Arm acknowledges that there is a vulnerability in the Armv8-M architecture that allows information to be extracted from the Secure Zone environment through a side-channel attack. However, the company says that’s not a specific vulnerability in Cortex-M, but a weakness in all CPUs.
Arm responds in a support document on a recent discovery made by security researchers. Sandro Pinto and Cristiano Rodrigues from the Universidade do Minho in Portugal presented last week at the Black Hat Asia security conference an investigation into information leakage from Arm chips. The two researchers found a side channel vulnerability in Arm microcontroller units, or MCUs. The researchers showed how it was possible to leak information from a CPU with an attack on the Cortex-M architecture. This was even possible with information in the Secure Zone, Arm-socs’ trusted execution environment in which sensitive information is stored.
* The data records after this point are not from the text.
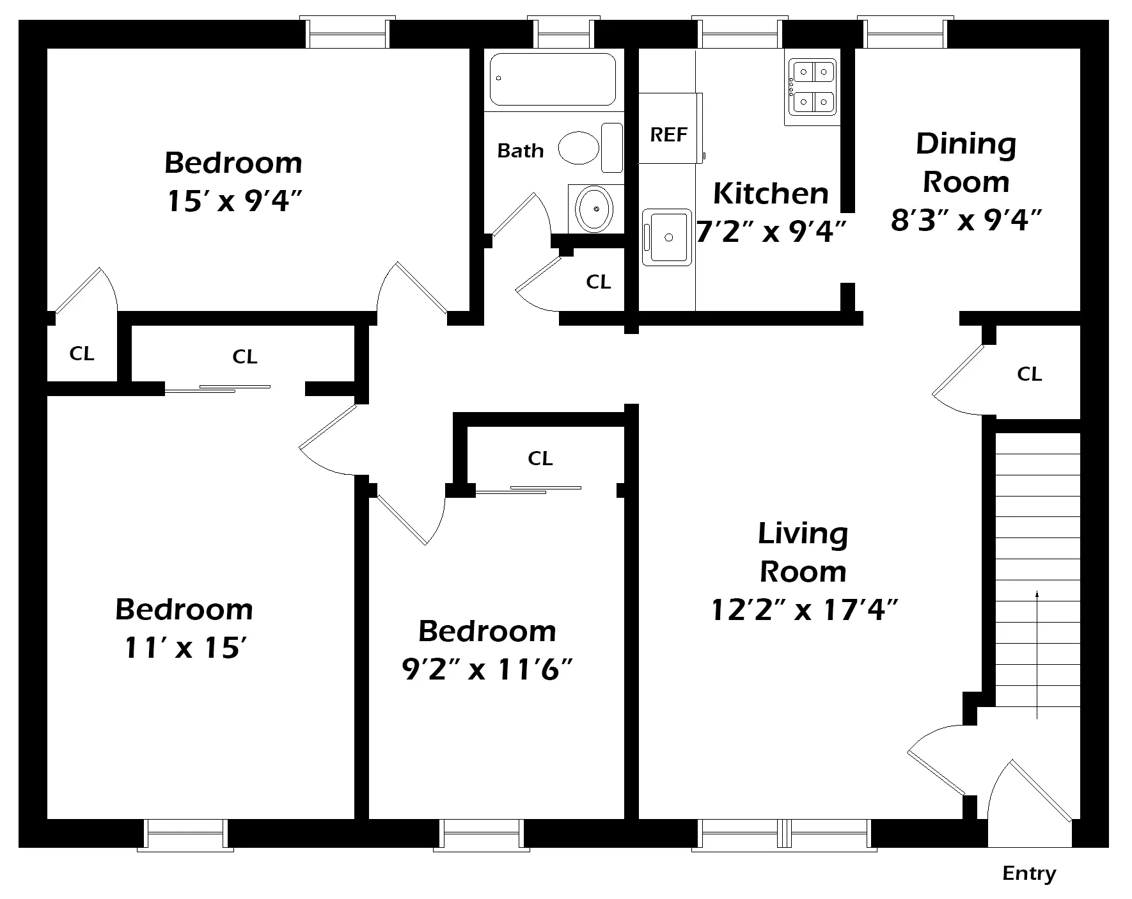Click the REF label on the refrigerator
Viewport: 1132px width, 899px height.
(668, 134)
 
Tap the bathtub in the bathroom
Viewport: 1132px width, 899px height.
(553, 79)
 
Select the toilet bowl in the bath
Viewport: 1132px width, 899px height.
(578, 148)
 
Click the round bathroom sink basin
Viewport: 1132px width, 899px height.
(595, 208)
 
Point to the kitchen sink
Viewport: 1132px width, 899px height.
(667, 237)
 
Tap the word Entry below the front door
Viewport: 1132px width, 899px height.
(1029, 874)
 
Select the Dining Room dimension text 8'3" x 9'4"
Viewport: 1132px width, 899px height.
(966, 221)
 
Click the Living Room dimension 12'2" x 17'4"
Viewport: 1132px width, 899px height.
(805, 610)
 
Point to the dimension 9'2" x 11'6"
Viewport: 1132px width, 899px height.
(487, 670)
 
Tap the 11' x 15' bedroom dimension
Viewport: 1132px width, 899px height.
(185, 648)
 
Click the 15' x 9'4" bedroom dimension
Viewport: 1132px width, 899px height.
(234, 201)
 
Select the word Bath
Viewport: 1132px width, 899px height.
(521, 150)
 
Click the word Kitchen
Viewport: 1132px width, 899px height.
(771, 193)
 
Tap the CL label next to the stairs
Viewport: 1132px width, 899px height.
(1030, 374)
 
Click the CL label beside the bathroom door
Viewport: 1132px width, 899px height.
(599, 282)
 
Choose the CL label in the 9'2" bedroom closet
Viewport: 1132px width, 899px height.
(540, 458)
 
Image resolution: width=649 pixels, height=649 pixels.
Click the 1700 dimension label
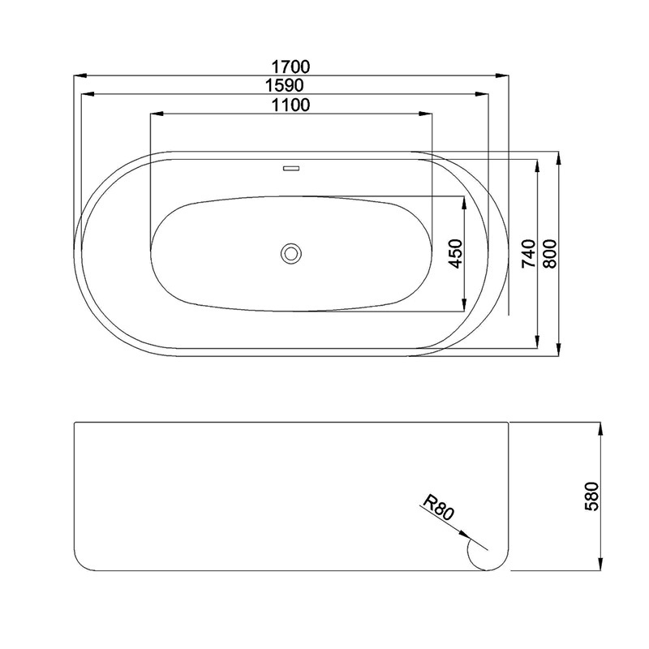pos(290,67)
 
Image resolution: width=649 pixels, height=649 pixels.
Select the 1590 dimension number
pos(285,85)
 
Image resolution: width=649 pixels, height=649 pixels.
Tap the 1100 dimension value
pos(290,105)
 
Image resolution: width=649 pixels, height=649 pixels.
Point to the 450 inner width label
pos(455,254)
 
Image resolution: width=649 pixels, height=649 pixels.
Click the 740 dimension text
pos(529,254)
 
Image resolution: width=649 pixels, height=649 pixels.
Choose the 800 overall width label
pos(551,254)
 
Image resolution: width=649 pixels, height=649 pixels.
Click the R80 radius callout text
pos(439,508)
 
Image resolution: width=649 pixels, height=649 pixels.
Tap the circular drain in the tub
pos(291,253)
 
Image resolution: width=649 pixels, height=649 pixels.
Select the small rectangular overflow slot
pos(291,169)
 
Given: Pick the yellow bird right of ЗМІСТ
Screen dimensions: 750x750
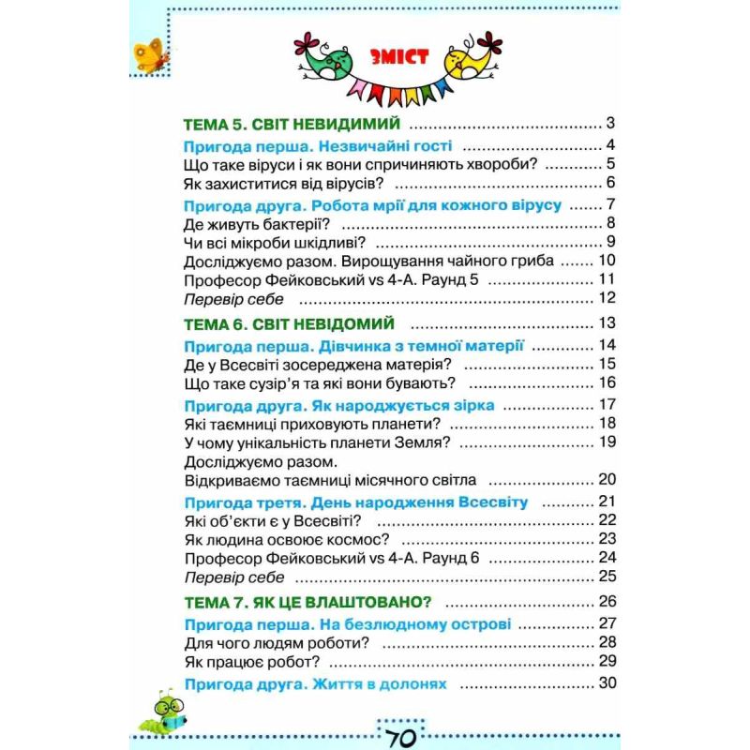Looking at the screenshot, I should click(x=469, y=60).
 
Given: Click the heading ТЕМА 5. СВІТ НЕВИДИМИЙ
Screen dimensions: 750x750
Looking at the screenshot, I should click(x=292, y=124).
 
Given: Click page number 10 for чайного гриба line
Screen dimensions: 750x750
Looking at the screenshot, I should click(x=605, y=261).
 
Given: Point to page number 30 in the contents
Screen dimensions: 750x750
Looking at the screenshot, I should click(x=605, y=683).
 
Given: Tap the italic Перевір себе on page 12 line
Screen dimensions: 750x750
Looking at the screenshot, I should click(x=235, y=300).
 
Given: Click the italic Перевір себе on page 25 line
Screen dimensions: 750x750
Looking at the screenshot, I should click(x=235, y=577).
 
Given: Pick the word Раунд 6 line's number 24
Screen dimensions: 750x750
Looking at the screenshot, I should click(x=605, y=557).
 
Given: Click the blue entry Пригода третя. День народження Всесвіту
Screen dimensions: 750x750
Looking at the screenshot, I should click(x=357, y=501).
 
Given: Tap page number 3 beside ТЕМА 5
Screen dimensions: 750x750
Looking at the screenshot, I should click(x=609, y=124).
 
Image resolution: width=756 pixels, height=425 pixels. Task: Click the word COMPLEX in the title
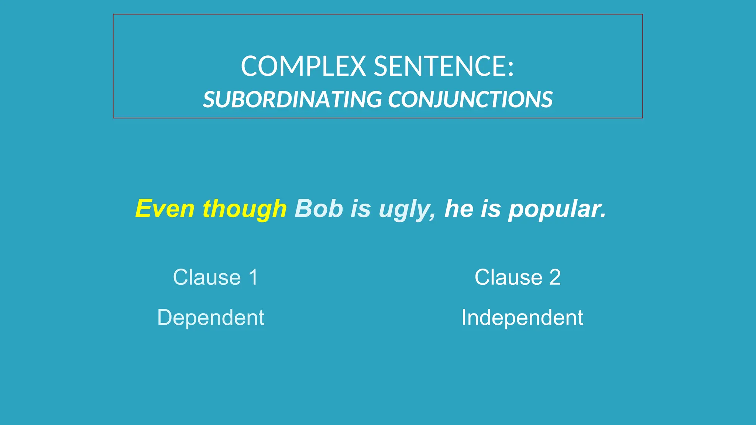(303, 66)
The researchers were able to retrieve information via the BUS connectors. The researchers saw that when information is exchanged between two BUS masters, the chip’s cache that divides two chunks of information and passes it through one at a time. According to the researchers, this prioritization process can provide information about the data that is withheld. During the presentation, the researchers showed how they could find out the secret of a connected door lock in this way. According to Pinto and Rodrigues, it is even possible to automate such an attack and make it easy to execute.
The attack resembles methods such as Specter and Meltdown, two major vulnerabilities in Intel and AMD chips that became known several years ago. It was long believed that such side-channel attacks were reserved for large chips such as the desktop chips from the two major companies, but that it was more difficult for Arm architecture because those chips are simpler and therefore send less data through memory caches.
Arm now acknowledges the vulnerability, but has not yet provided a definitive solution. Such a fix would have to be released through a microcode patch through specific manufacturers. The company acknowledges that this is “the first working side-channel attack in the TrustZone-enabled Cortex-M processor microarchitecture,” but Arm adds that the problem is not specific to the Arm architecture. Side-channel attacks would not target specific chip models, but would occur on all types of CPUs. “The Security Extensions for the Armv8-M architecture are not specifically protected against side channel attacks due to control flow and memory access patterns. Such attacks are not specific to the Armv8-M architecture, but can be applied to any code that uses such patterns of control flows,” the company says. According to the company, that can be mitigated by optimizing certain processes to prevent memory leaks, but manufacturers should already be doing that if they follow best practices, says Arm.